You obviously did not seem to realise this.

I keep telling you that you seem to be unable to see the bigger picture.

Steve_American wrote:
buying bonds from the rich to lower interest rates, is not giving money to the rich.

P_F replied:

2] Except you have to pay off those rich people to take over those bonds.

You either pay the interest, or you have to buy back the bonds.


1] It so happens that last night I happened to hear Warren Mosler explain how raising interest rates in Argentina causes inflation. He explained that when the Gov. pays high interest on the bonds then the rich use the cash to buy dollars so the money keeps its value better. This gives pesos to foreigners this drives down the international value of the peso. This makes imports more expensive, and this drives inflation.

So, it seems like you are right. The inflation happens no matter what the Gov. does. Unless the Gov. does something radical, see below.

2] No you are the one how doesn't understand. The rich already have money in the form of bonds. Mosler asserts that bonds are very much like a savings acc. Making them move their money from their savings acc. to a checking acc. is not giving them money.

OTOH, Mosler has said that in his opinion (for nations like the US) the Fed/Gov should set the interest rate at zero or at least less than 1% and never move it. Then the Gov. ends the unnecessary rule that it must sell bonds after it deficit spends to equal the new deficit spending. This means it just spends without selling bonds. It can still sell bonds if anyone wants to buy them at the set very low interest rate.
. . I wonder if he means for this to apply to Argentina?

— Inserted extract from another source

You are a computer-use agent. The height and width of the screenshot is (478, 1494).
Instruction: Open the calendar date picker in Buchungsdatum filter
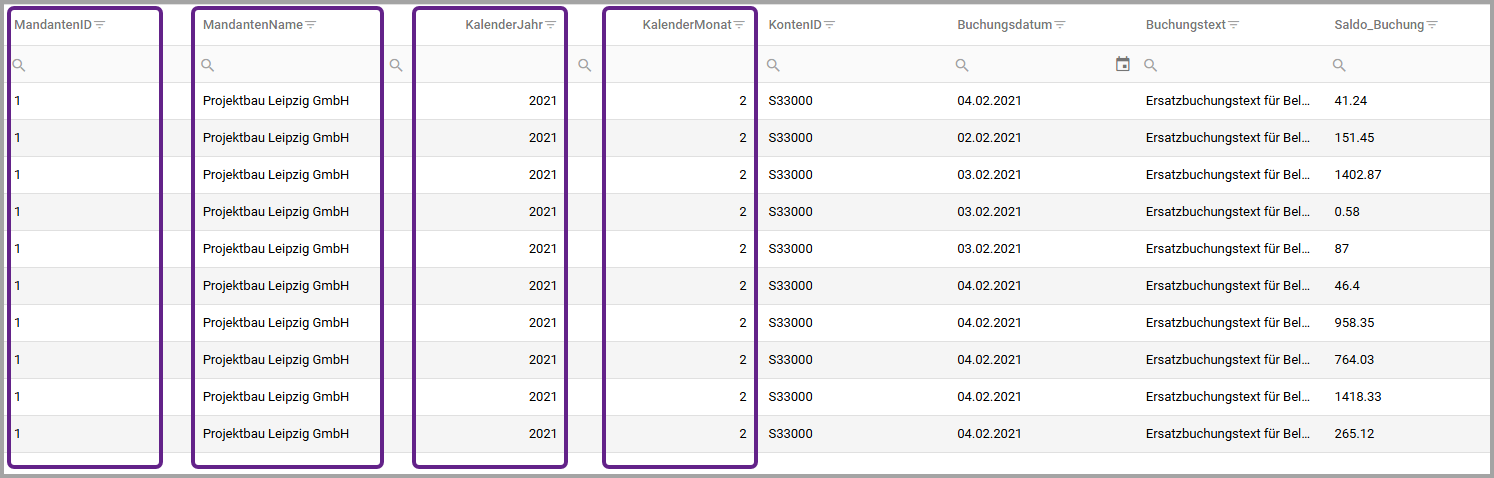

In the video I just saw with Mosler, he said that raising interest rates to 90% just increases inflation to 90% so, soon the Gov. must raise rates to 97%. So, it is endless.
. . So, what happens if the Gov. just stops selling bonds and just spends, like Mosler suggests?
.
#15290013
Rancid wrote:I know I sound like an asshole, but maybe i should plan my vacation in Argentina. It's been like 15 years since i was last there. Sounds like I might be able to life like a fucking king there.